Don’t worry: he hasn’t stopped completely and still retains his distinctive, unique and often hilarious world view. But, on this evidence at least, his reputation as a serial moaner is undeserved. Pilkington is often understandably bewildered by many of the strange people and bizarre practices he encounters here, but he embraces most of what he sees and confronts many challenges (night-club dancing, ironing in a remote and precarious American location and even going on patrol as a superhero), head-on.
Probably the main difference from his earlier series, An Idiot Abroad, is the absence of the sometimes cruel presence of Pilkington’s old comradres Ricky Gervais and Stephen Merchant.
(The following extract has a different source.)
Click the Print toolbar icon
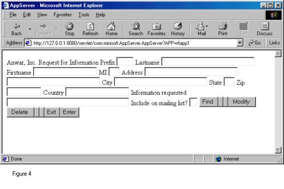 [222, 26]
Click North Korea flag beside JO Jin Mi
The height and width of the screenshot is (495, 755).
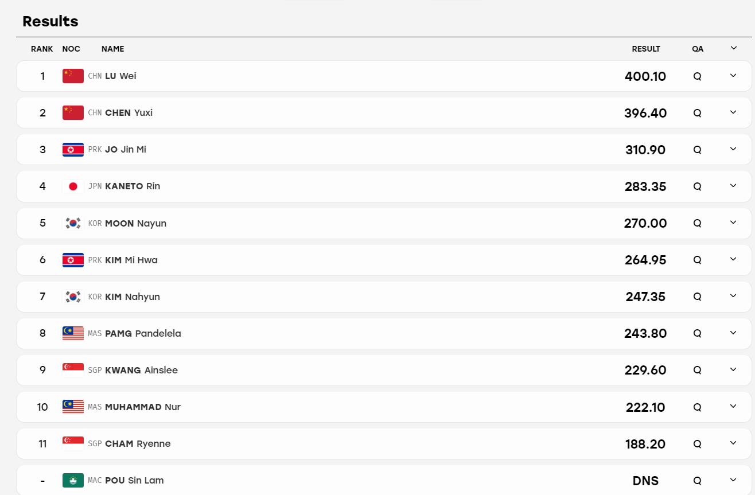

Rather than being sent to random locations as to their whim, here Pilkington is able to travel to some marvellous places to meet some often very odd people in the hope of gaining enlightenment on a range of topics including Art, Identity and How To Live Your Life. Through it all he remains, his usual self: both very ordinary and also unique, devoted to his girlfriend back in the UK and often and seemingly unintentionally, very very funny.
He meets some strange types here including as Utah man who has five wives, an Indian who offers an unconvincing argument as to the merits of drinking urine, a 91-year old woman skydiver and a young lady who specialises in vomiting up her own works of art. If some of this sounds crude, well, it sometimes is. The worse thing about the show is that the director seems obsessed with showing someone vomiting, at least once in every episode.
But through it all is Karl. Whether railing against solar power, defending the Dickens character, Ebeneezer Scrooge or being totally astonished to find that he actually quite likes wearing a wig, Karl Pilkington is the key to the show’s success.
And despite what I said earlier: her does still moan quite a bit.